▶ Entries provided
* Begin *

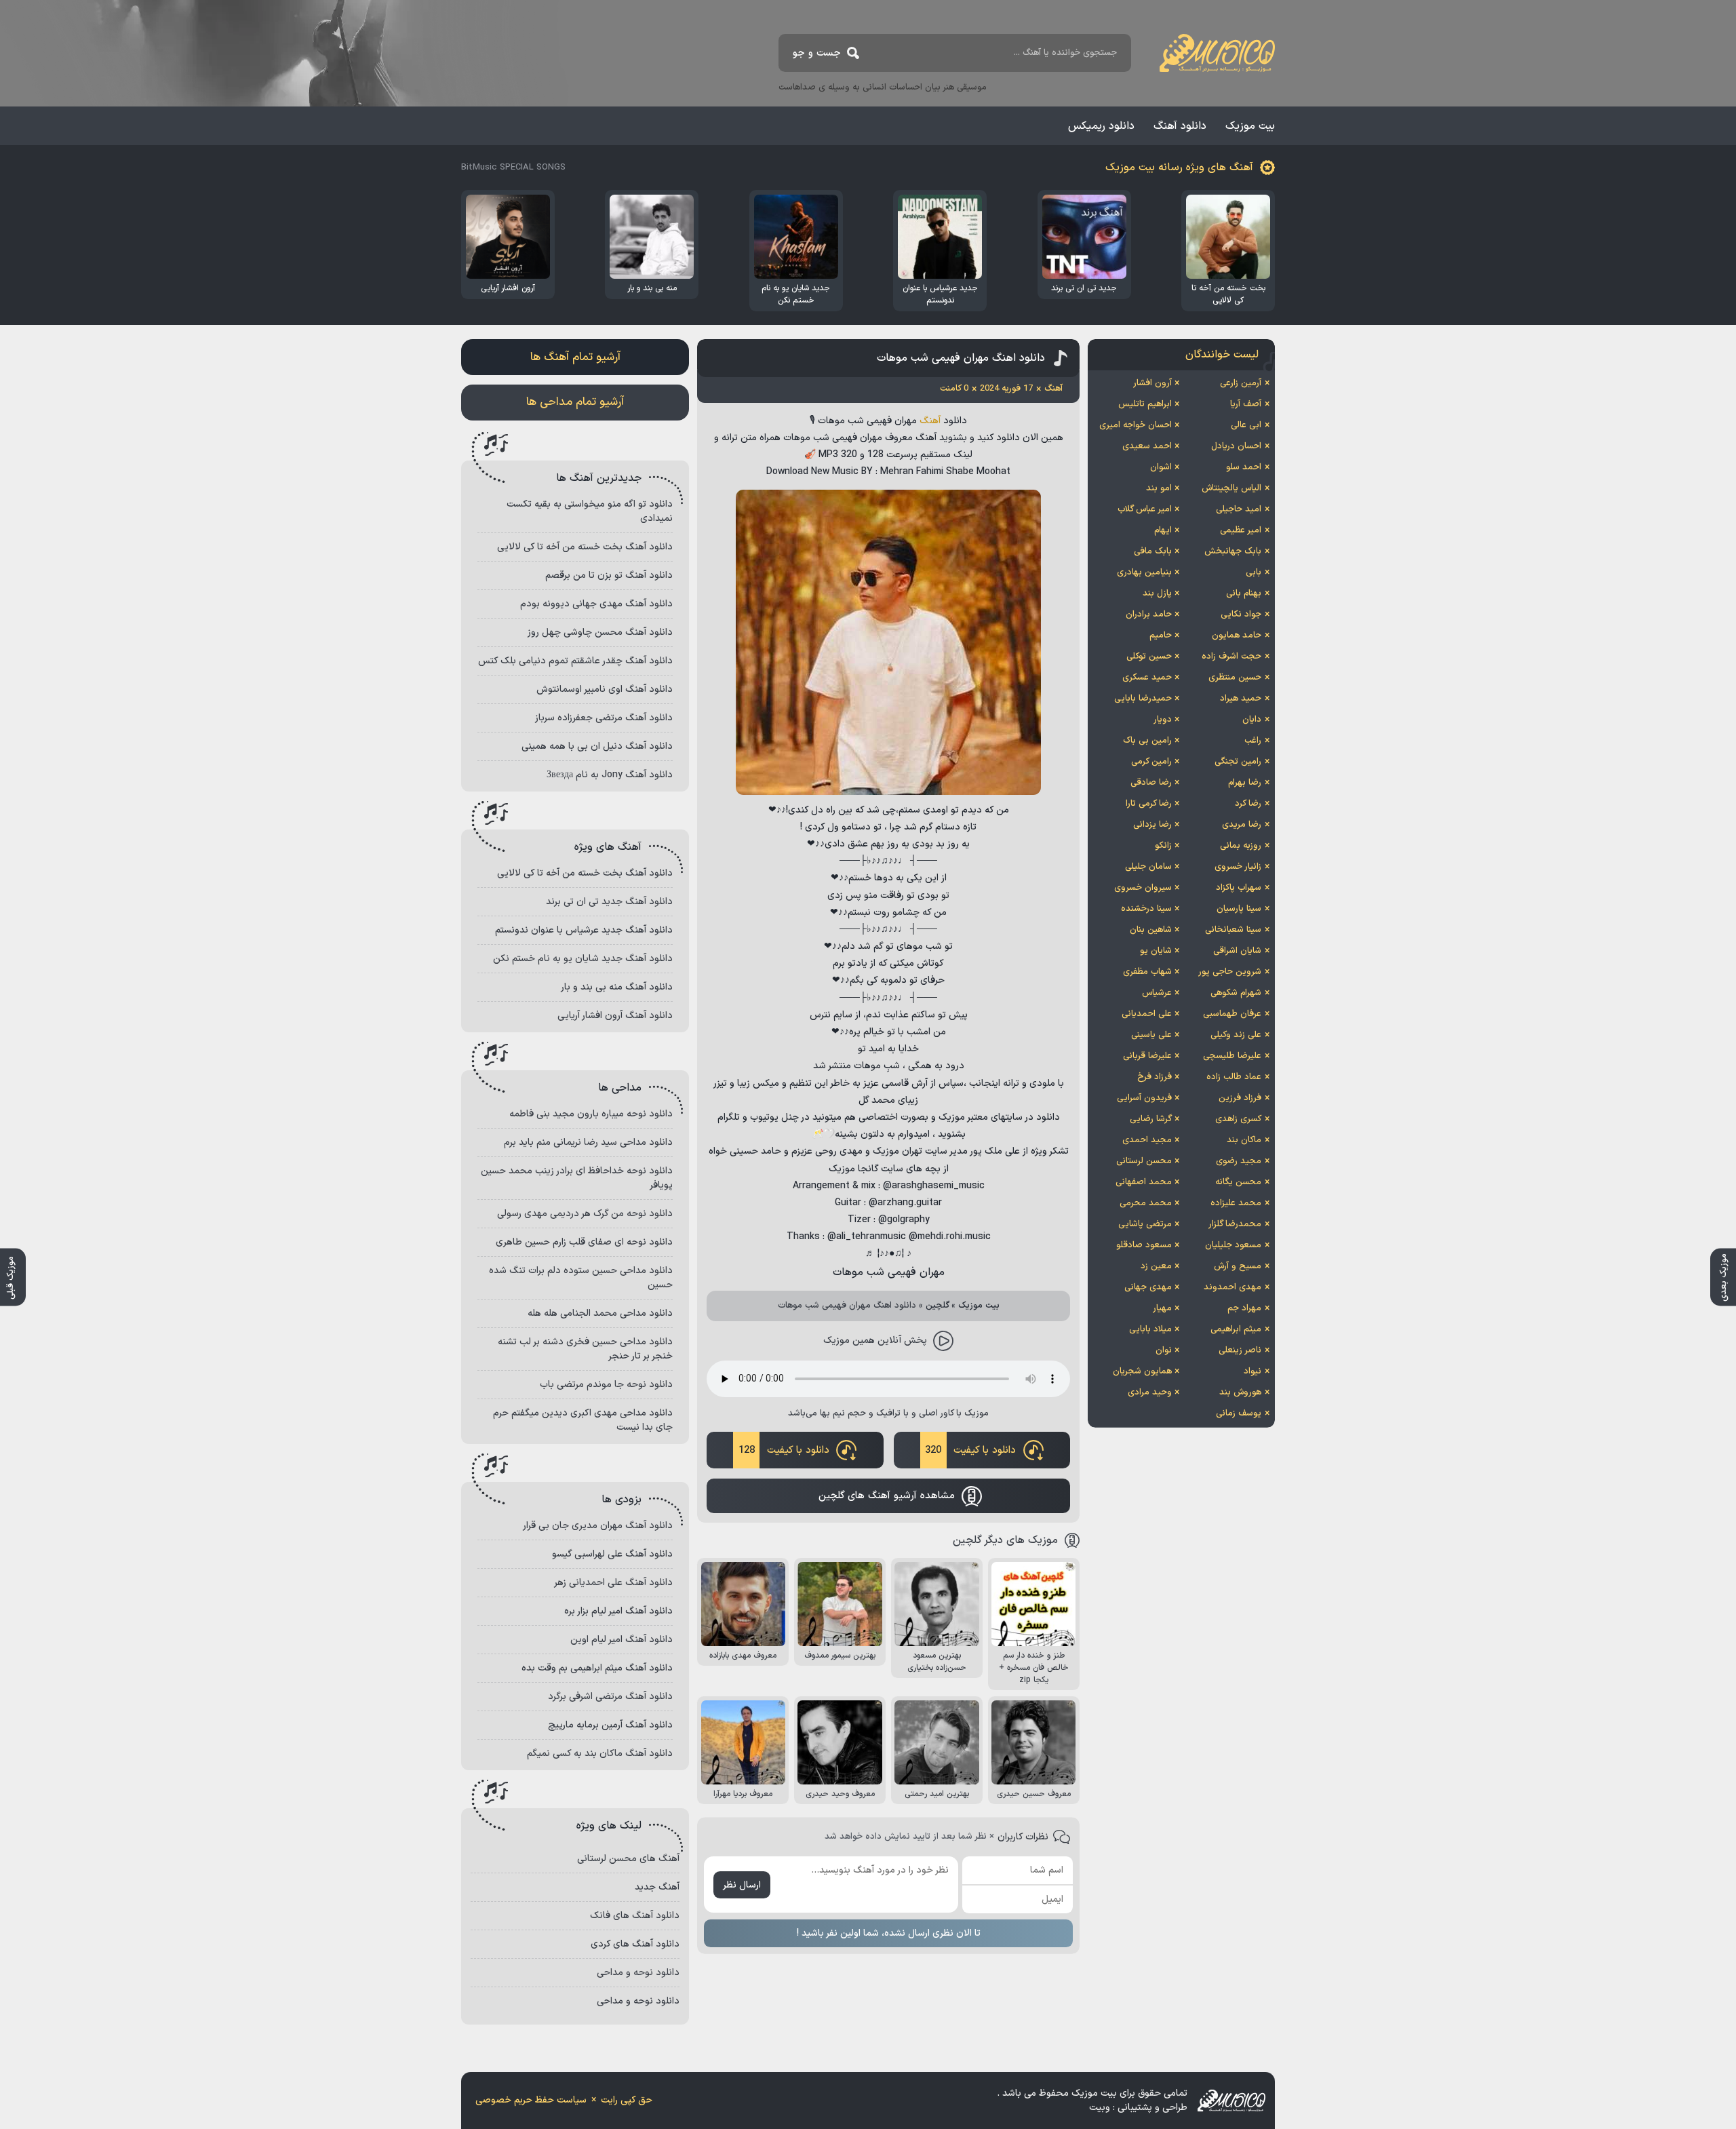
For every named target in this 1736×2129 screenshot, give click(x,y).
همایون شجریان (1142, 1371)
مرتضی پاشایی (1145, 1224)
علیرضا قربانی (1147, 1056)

* End *
* Begin *

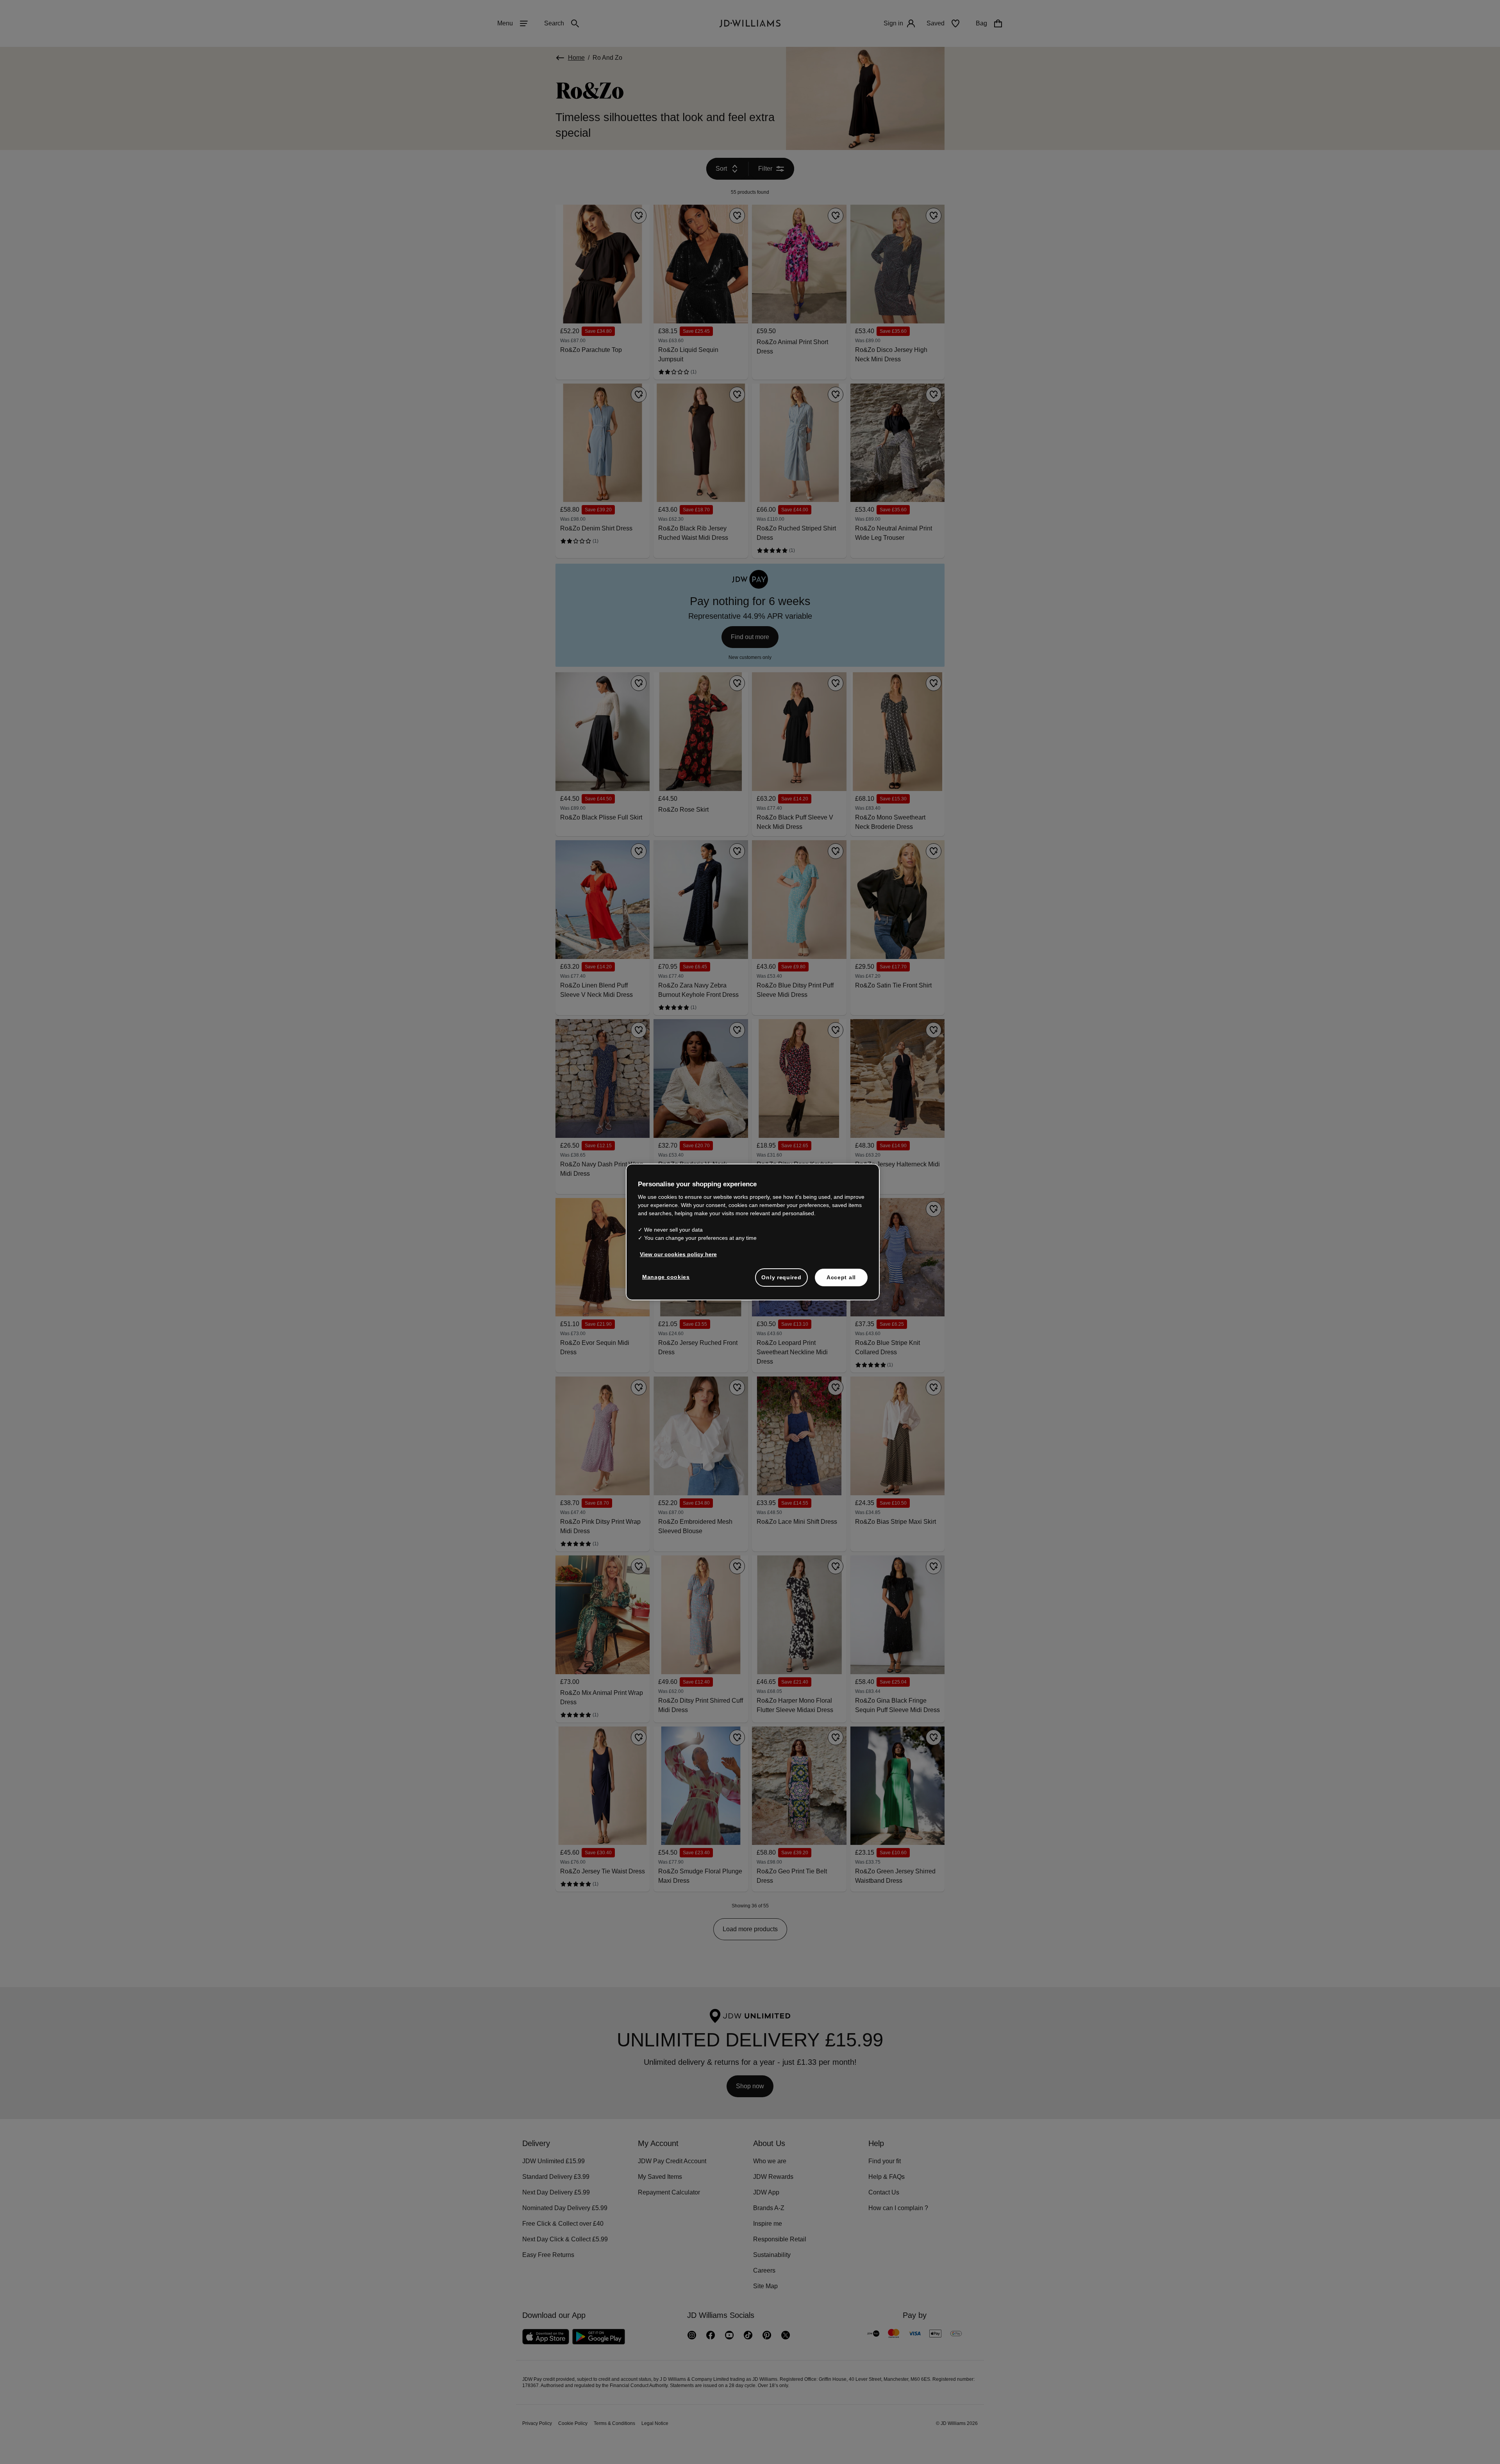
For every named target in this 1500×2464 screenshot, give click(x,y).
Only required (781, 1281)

* End *

▶ Required task
Shift every coordinate in the answers by adding 61 to it, and write out again all lines of the listing between the line holding "For every named target in this 1500×2464" and the line holding "Only required (781, 1281)", inclusive, with only the coordinates changed.

▶ Solved problem
For every named target in this 1500×2464 screenshot, give click(x,y).
Only required (842, 1342)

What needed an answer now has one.